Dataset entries

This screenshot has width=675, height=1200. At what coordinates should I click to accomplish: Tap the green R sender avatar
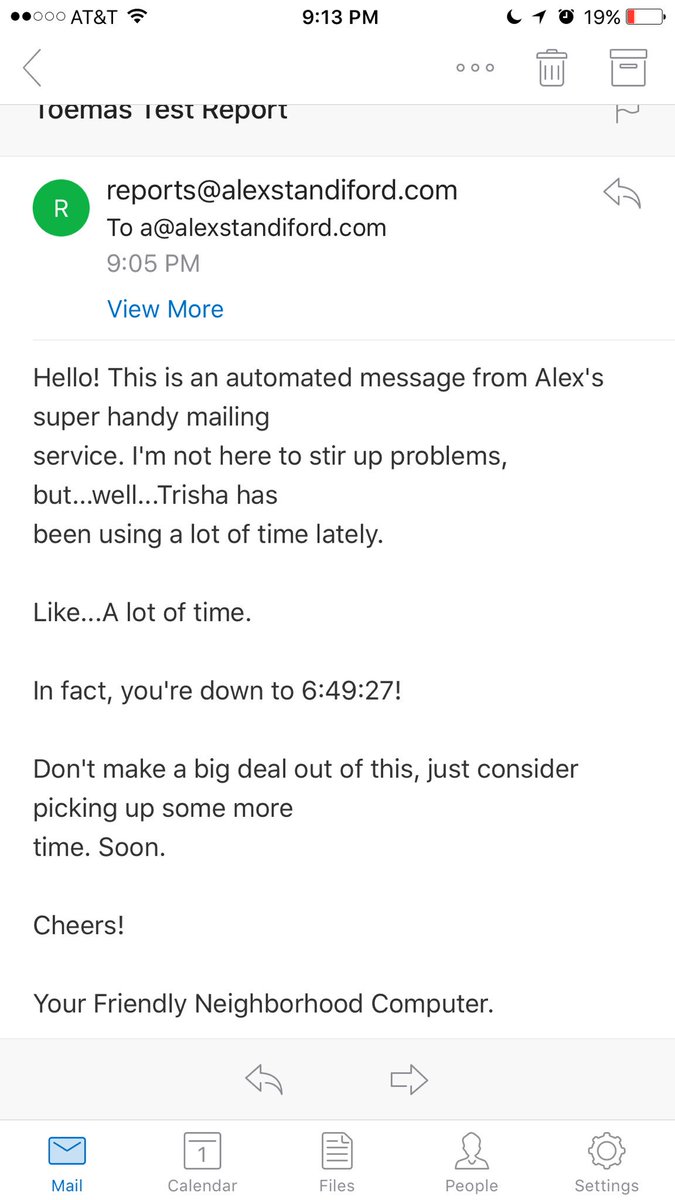(x=60, y=208)
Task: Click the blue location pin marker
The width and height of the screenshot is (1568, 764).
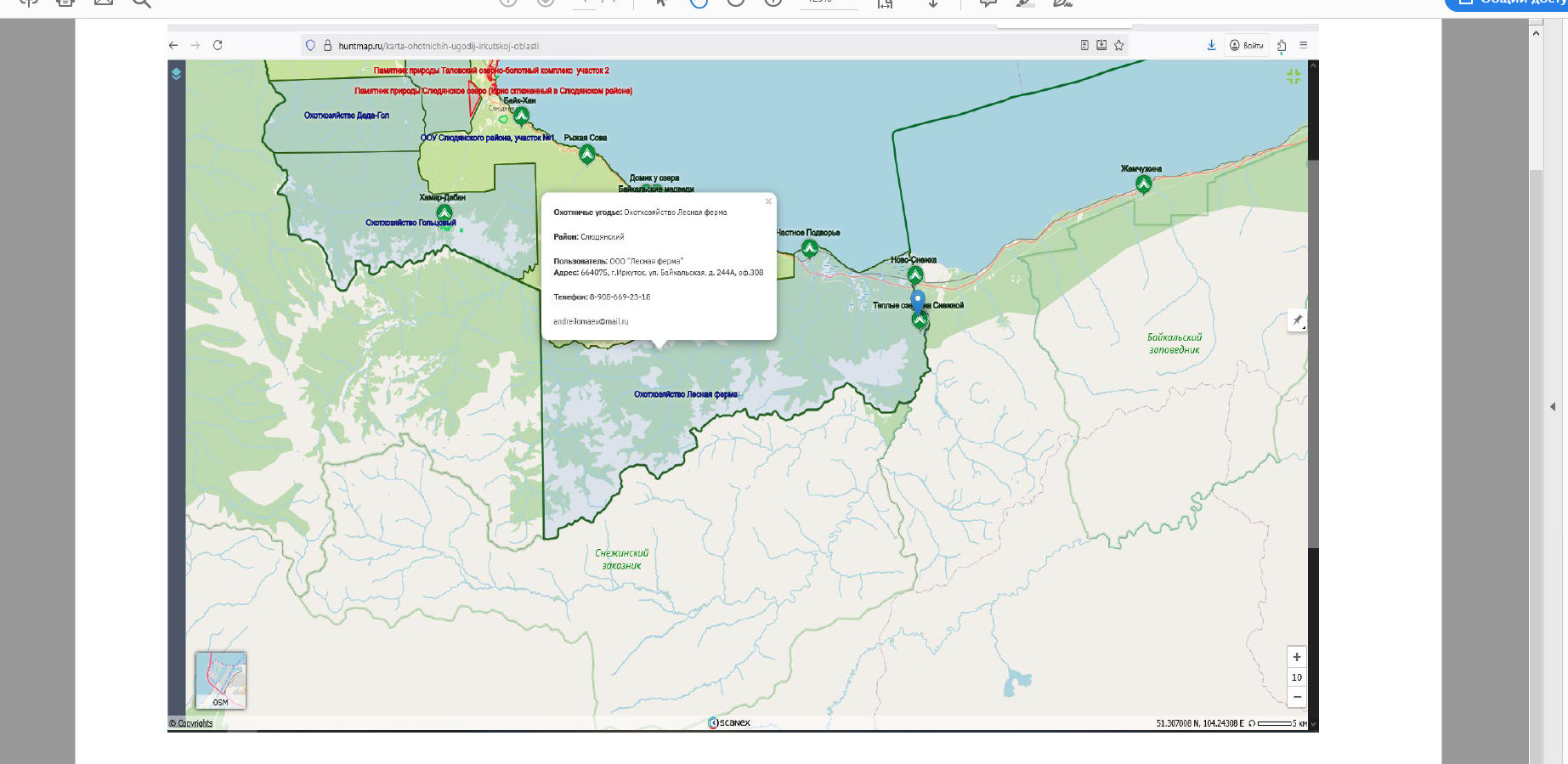Action: pos(918,300)
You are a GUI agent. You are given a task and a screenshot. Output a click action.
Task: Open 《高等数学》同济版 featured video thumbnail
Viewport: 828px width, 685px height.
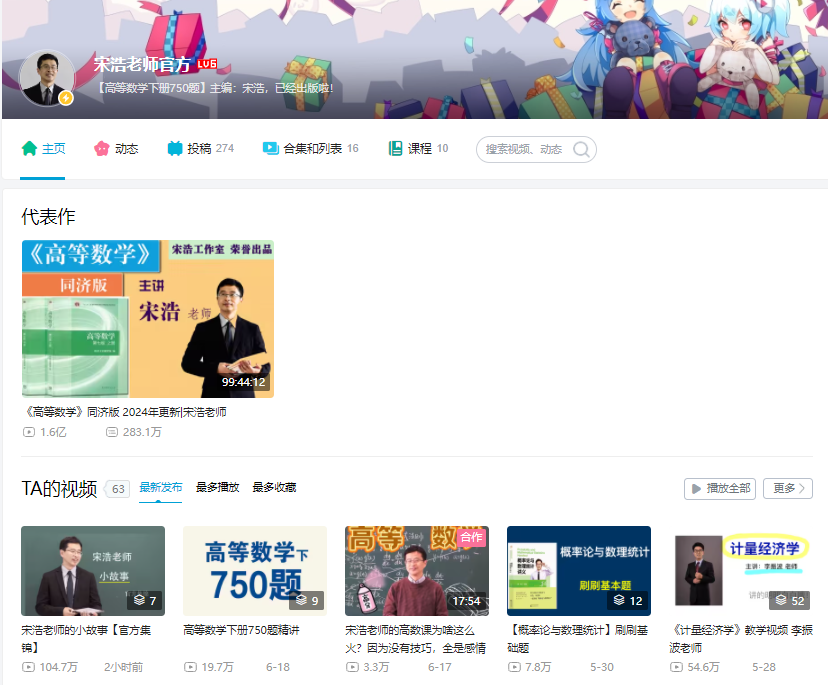tap(147, 319)
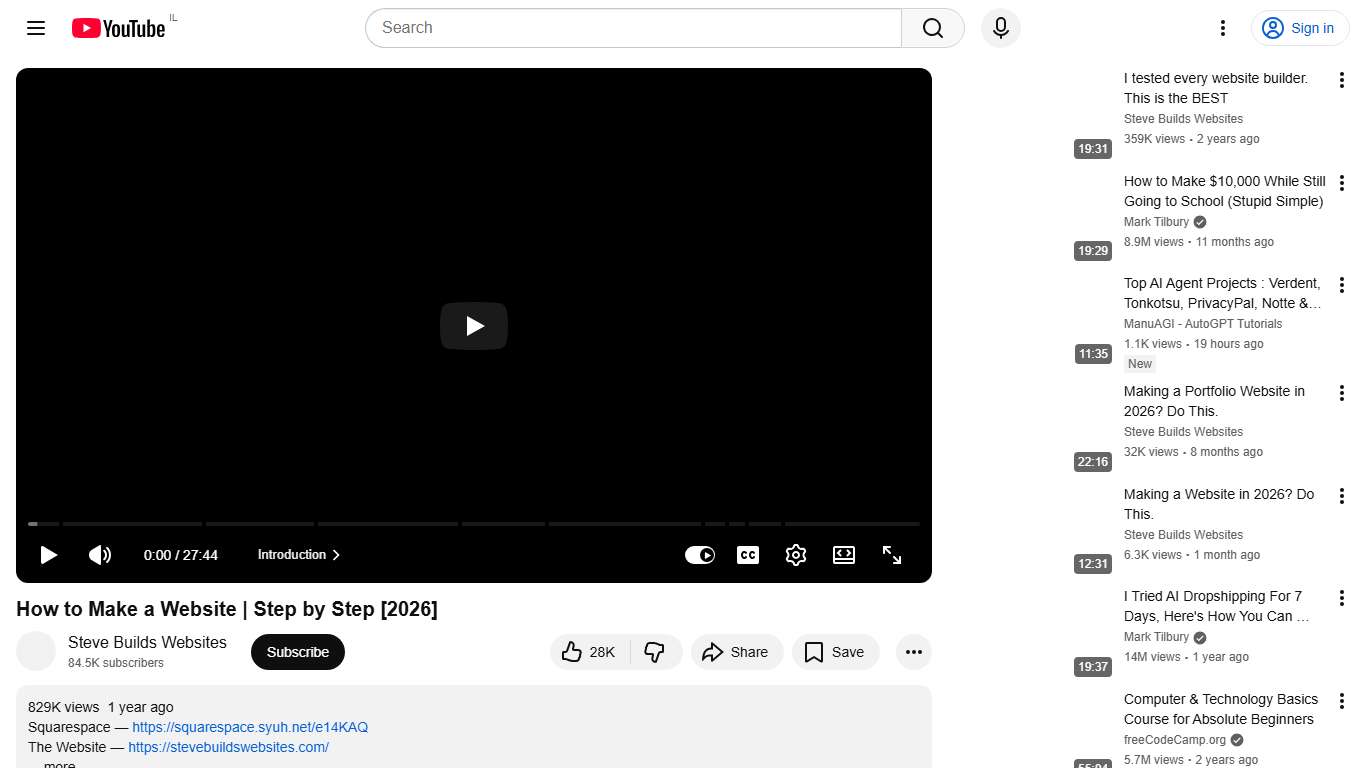Toggle autoplay off

[700, 555]
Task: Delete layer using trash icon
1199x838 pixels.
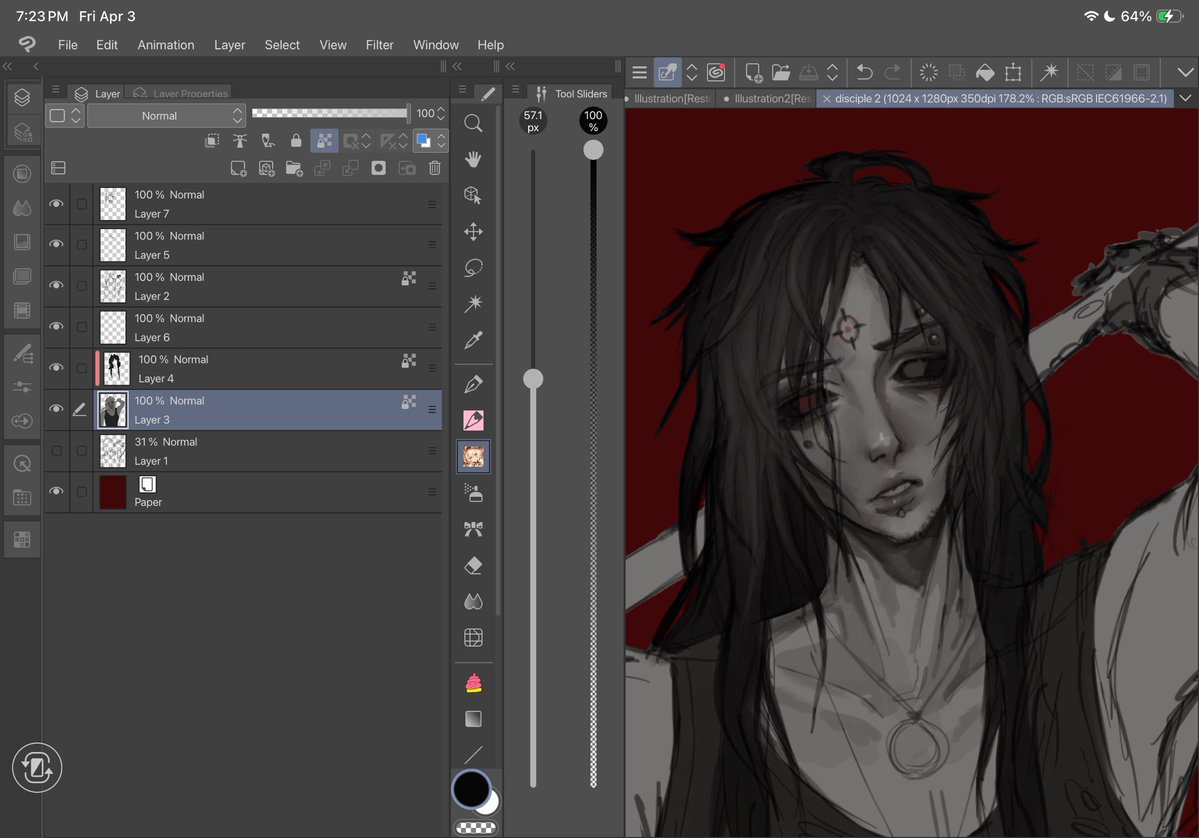Action: [x=435, y=168]
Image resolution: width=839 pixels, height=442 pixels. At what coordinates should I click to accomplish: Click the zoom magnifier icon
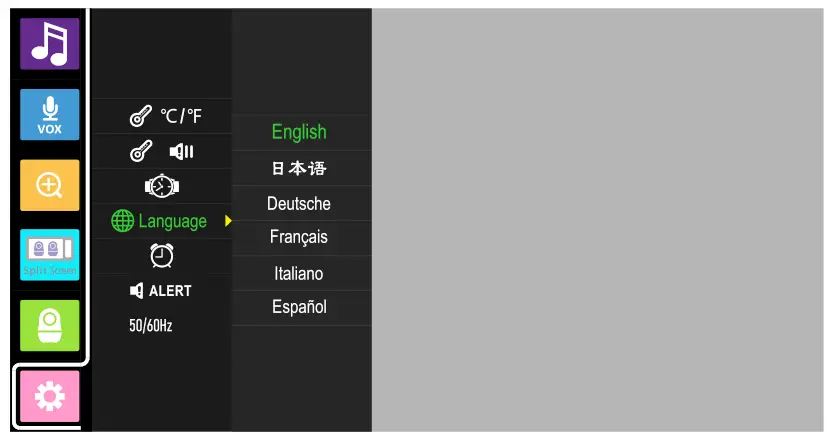[50, 185]
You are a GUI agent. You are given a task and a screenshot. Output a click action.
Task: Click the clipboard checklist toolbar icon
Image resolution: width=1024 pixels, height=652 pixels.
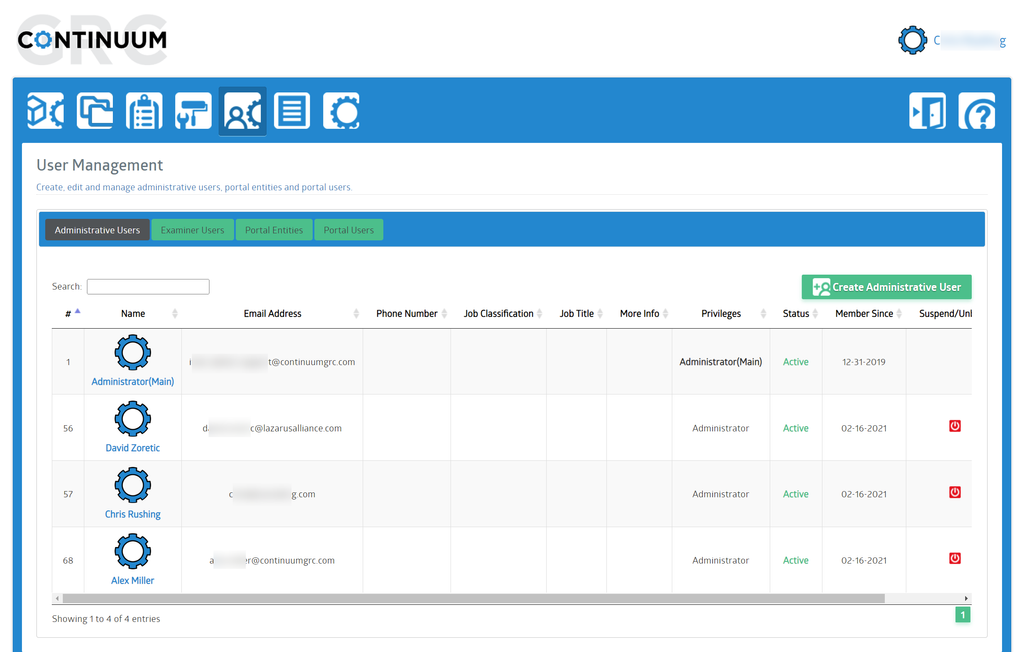pyautogui.click(x=144, y=111)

- **Activity**:
Transcribe every record above exactly as written, leaving out any pictures.

- **Task solution**:
This screenshot has width=675, height=1200. At what coordinates should I click to accomplish: Tap the green R sender avatar
(x=60, y=208)
Task: Click the blue location pin marker
The width and height of the screenshot is (1568, 764).
Action: pos(918,300)
You are a GUI agent. You are given a task and a screenshot. Output a click action.
Task: Open 《高等数学》同济版 featured video thumbnail
Viewport: 828px width, 685px height.
tap(147, 319)
Toggle autoplay off

[700, 555]
Task: Delete layer using trash icon
1199x838 pixels.
Action: [x=435, y=168]
Image resolution: width=839 pixels, height=442 pixels. At what coordinates should I click to accomplish: Click the zoom magnifier icon
[50, 185]
You are a GUI agent. You are given a task and a screenshot. Output a click action.
Task: Click the clipboard checklist toolbar icon
Image resolution: width=1024 pixels, height=652 pixels.
pyautogui.click(x=144, y=111)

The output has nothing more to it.